* **EXCERPT**:
Grinding method for grinding workpieces

Abstract

An exemplary grinding method includes, firstly, providing a holding device including a first rotatable pressing portion and a second rotatable pressing portion, and providing a base. Then a number of workpieces are placed into a groove of the base. Two blocking members identical in shape are placed in the groove, with the workpieces therebetween. The blocking members are moved towards the workpieces to closely align with the workpieces. The sizes of the blocking members are compared with that of each workpiece, and then the blocking members are removed. If the workpieces are larger than the blocking members, the workpieces are thereafter held between the first and second pressing portions. Next, the base is removed and the first and second pressing portions are driven to rotate. Subsequently, the workpieces are ground, and then a number of finished products are obtained.

Description

BACKGROUND

1. Technical Field

The present invention relates to a grinding apparatus having a pressing portion for shaping a surface of a workpiece.

2. Description of Related Art

A roll grinder is generally utilized to round and/or polish a surface of a workpiece (see “High Efficiency Deep Grinding of a Low Alloy Steel with Plated CBN Wheels”, CIRP Annals-Manufacturing Technology, pp. 241-244, Volume 51, Issue 1, 2002). A typical roll grinder includes a pair of hollows. In a grinding process, the hollows are pumped/evacuated so as to create suction to hold a workpiece. The workpiece is then grinded using a grinding wheel. However, this grinder is not very efficient because the grinder can only shape one workpiece at a time.

There are grinding methods for grinding a number of workpieces at one time. In one related grinding method, the workpieces are placed on a grinding bed, coated with a ultraviolet (UV) emulsion, and exposed to a UV light to cure the UV emulsion until the workpieces become attached to the grinding bed. The workpieces are grinded, and the UV emulsion is melted to displace/detach the workpieces from the grinding bed. However, drawbacks to this grinding method include contamination from retention of the UV emulsion on the workpieces and the steps of curing and melting the UV emulsion are time consuming and increase production costs.

Therefore, a grinding apparatus and a grinding method that avoids potential shortcomings associated with the UV emulsion and that is generally quicker and cheaper than the known mounting methods associated with roller grinders is desired.

SUMMARY

A grinding apparatus for grinding at least one workpiece includes a base, a first pressing portion and a second pressing portion. The base is configured for receiving the workpiece. The first pressing portion and a second pressing portion are configured for pressing against the workpiece cooperatively, so as to hold the workpiece between the first pressing portion and the second pressing portion. The first pressing portion and the second pressing portion are moveable and rotatable relative to the base for removing the workpiece from the base and rotating the workpiece clockwise and counter-clockwise.

Other advantages and novel features of the present grinding apparatus and grinding method will become more apparent from the following detailed description of preferred embodiments, when taken in conjunction with the accompanying drawings.

BRIEF DESCRIPTION OF THE DRAWINGS

Many aspects of the present apparatus and method can be better understood with reference to the following drawings. The components in the drawing are not necessarily drawn to scale, the emphasis instead being placed upon clearly illustrating the principles of the present apparatus and method. Moreover, in the drawings, like reference numerals designate corresponding parts throughout the several views.

FIG. 1 is a schematic, isometric view of an embodiment of a grinding apparatus.

* **PROVIDED DATA**:
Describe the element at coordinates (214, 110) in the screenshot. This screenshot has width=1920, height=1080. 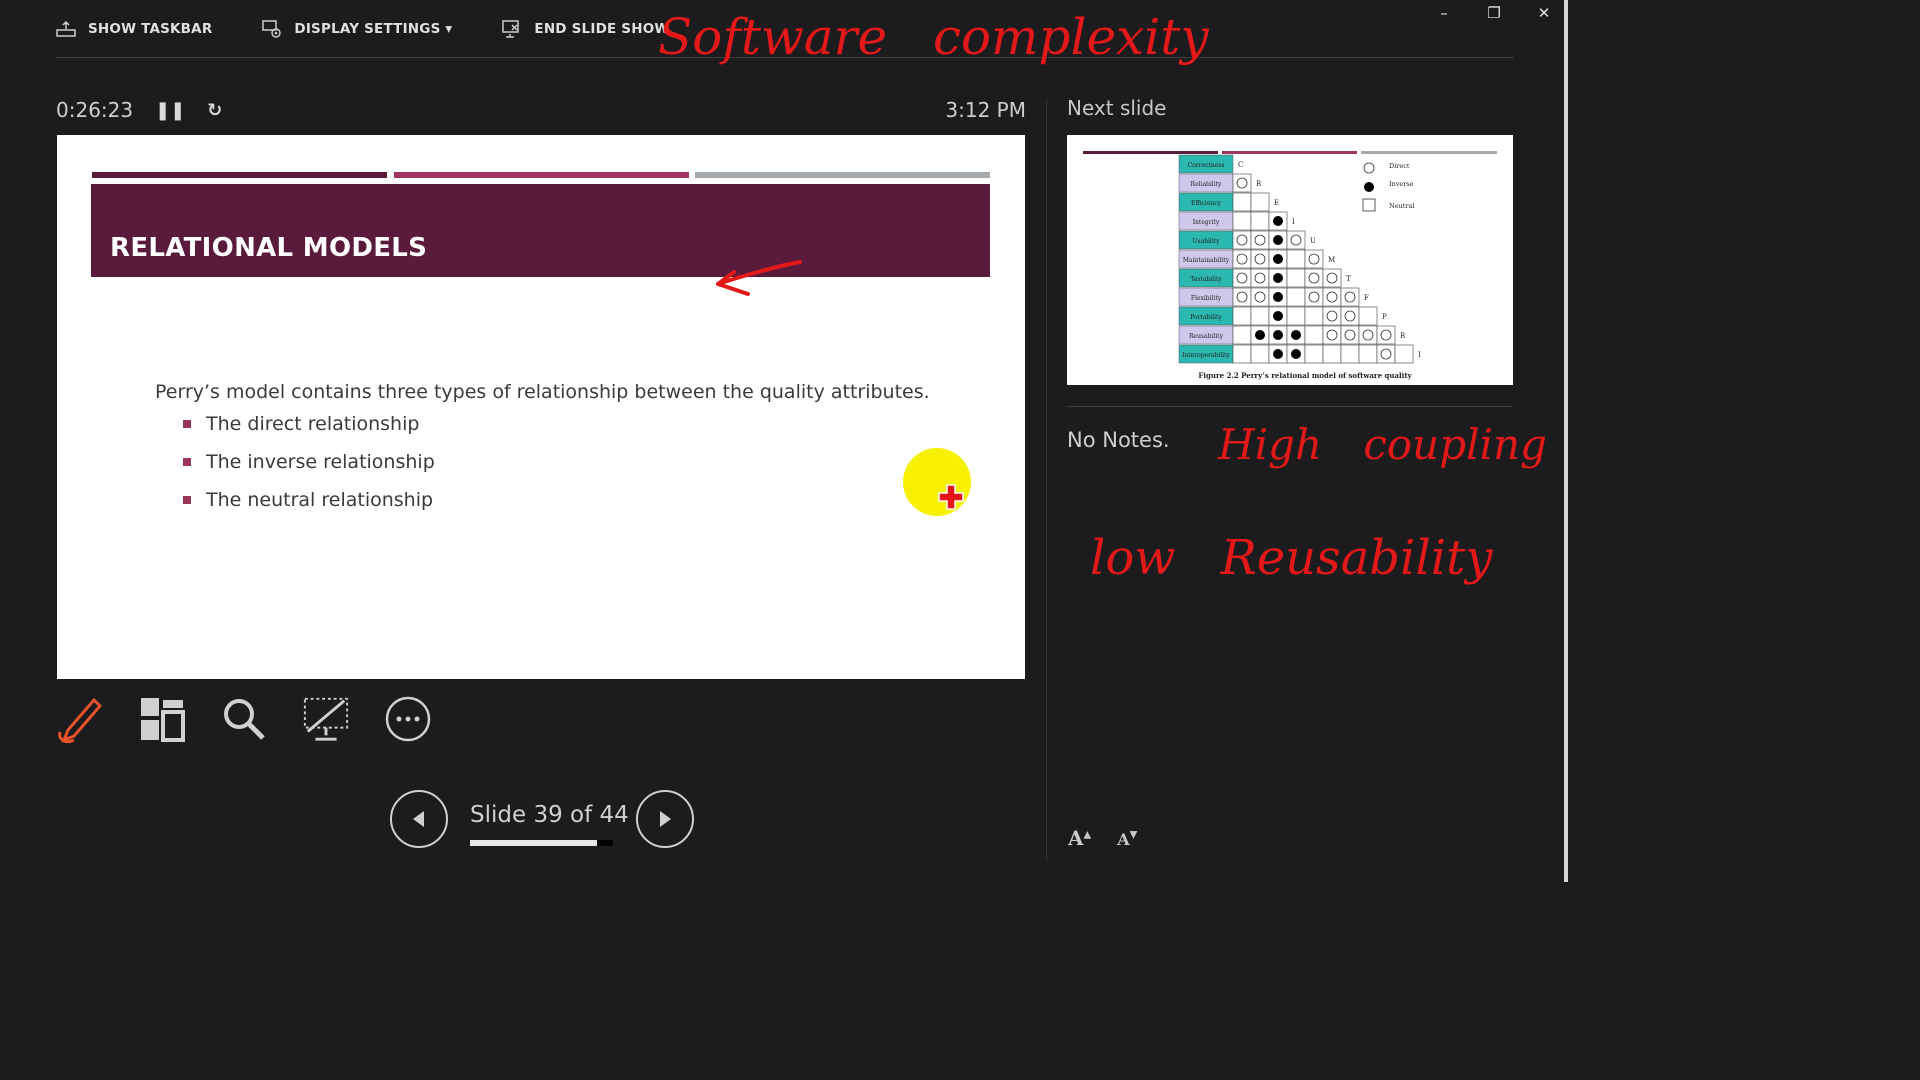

==

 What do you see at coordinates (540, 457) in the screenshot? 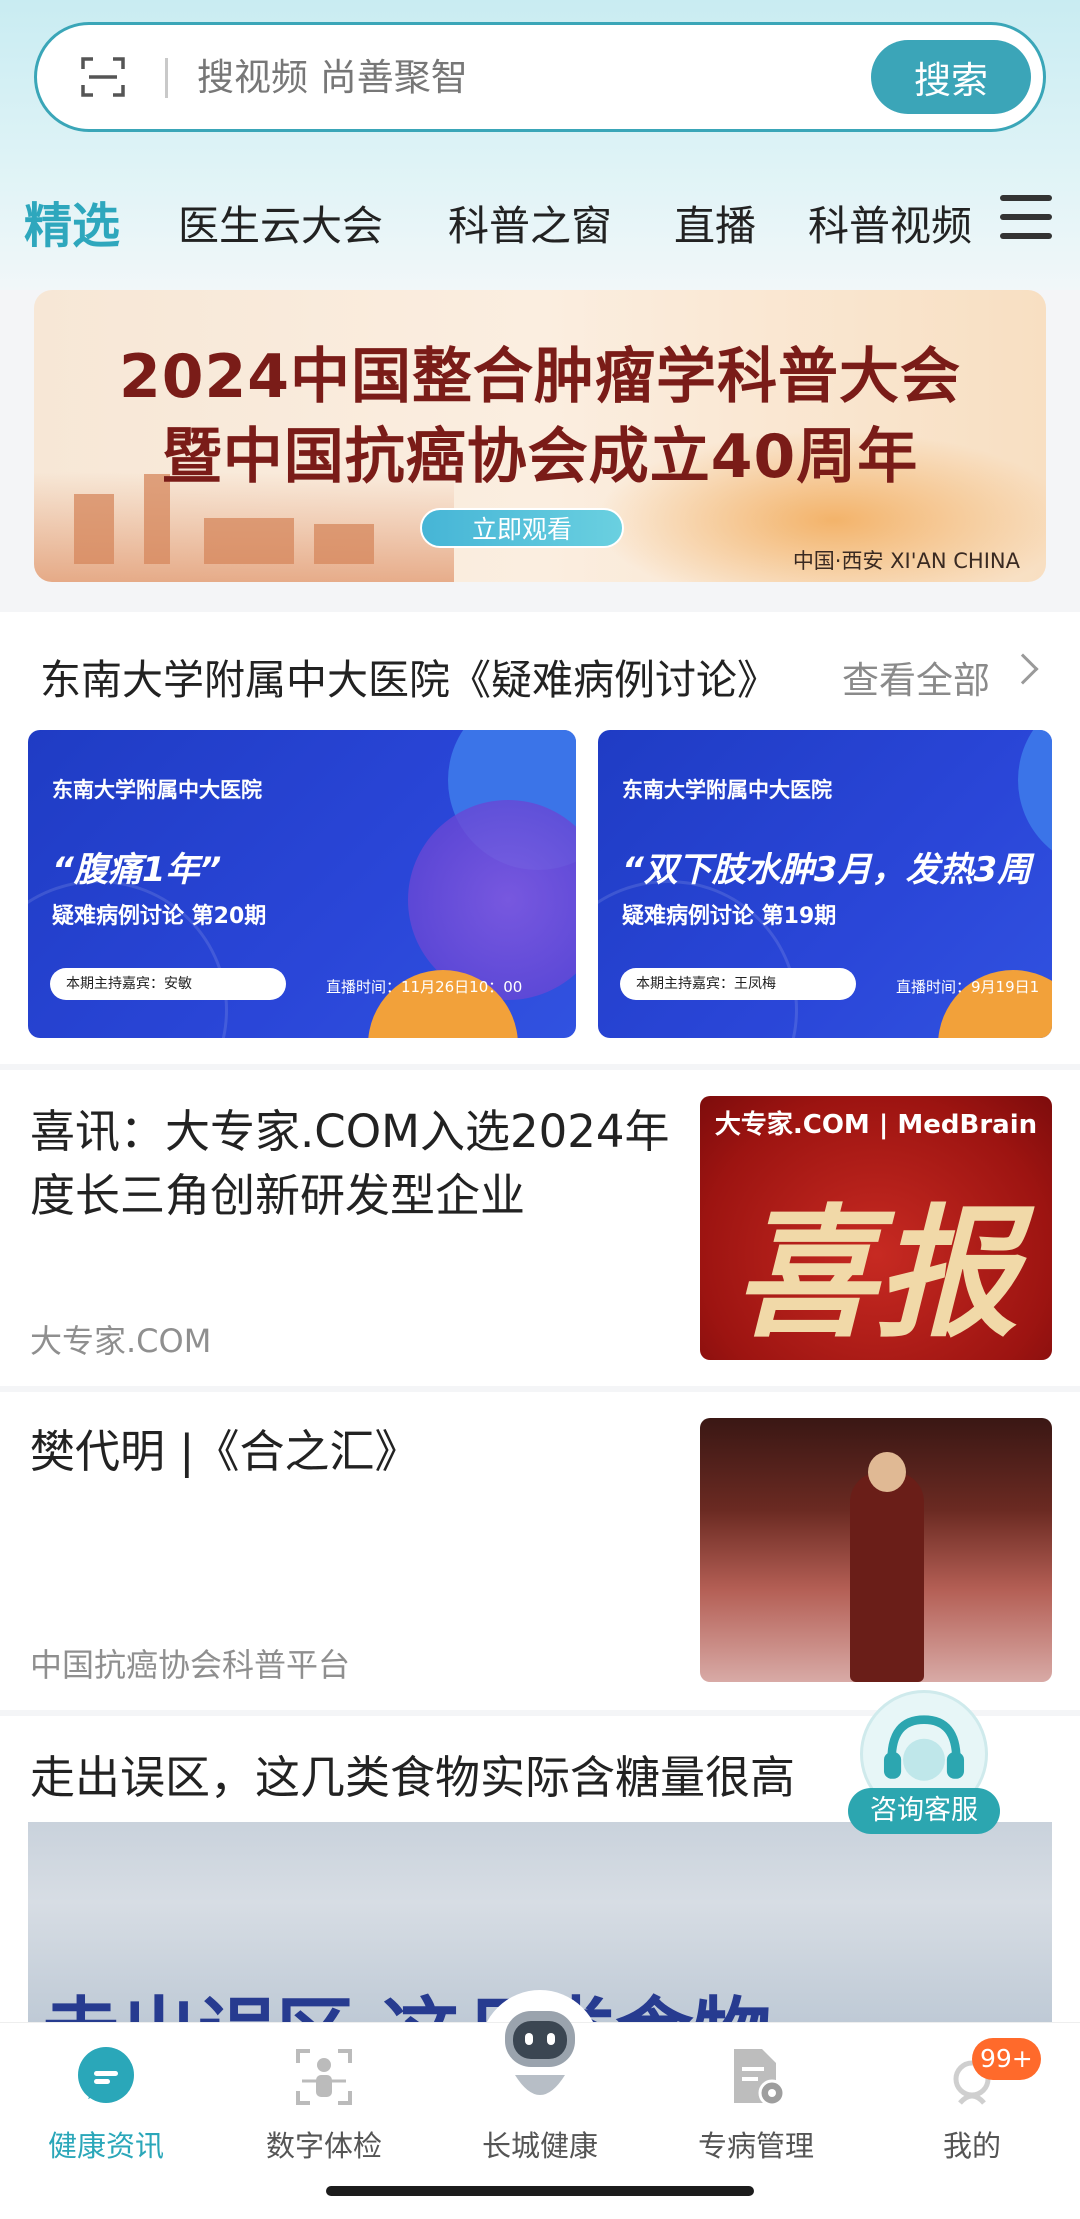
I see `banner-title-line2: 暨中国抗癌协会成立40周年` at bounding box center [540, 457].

* **REQUIRED ACTIONS**:
1. According to the grinding patent, why is a typical roll grinder not very efficient?
2. Set down, word for word, the part of the grinding patent that opens with the words containing "Many aspects of" and closes with "a grinding apparatus.".
The records play no part in what comes next.

* **ANSWERS IN ORDER**:
1. It can only shape one workpiece at a time.

2.
Many aspects of the present apparatus and method can be better understood with reference to the following drawings. The components in the drawing are not necessarily drawn to scale, the emphasis instead being placed upon clearly illustrating the principles of the present apparatus and method. Moreover, in the drawings, like reference numerals designate corresponding parts throughout the several views.

FIG. 1 is a schematic, isometric view of an embodiment of a grinding apparatus.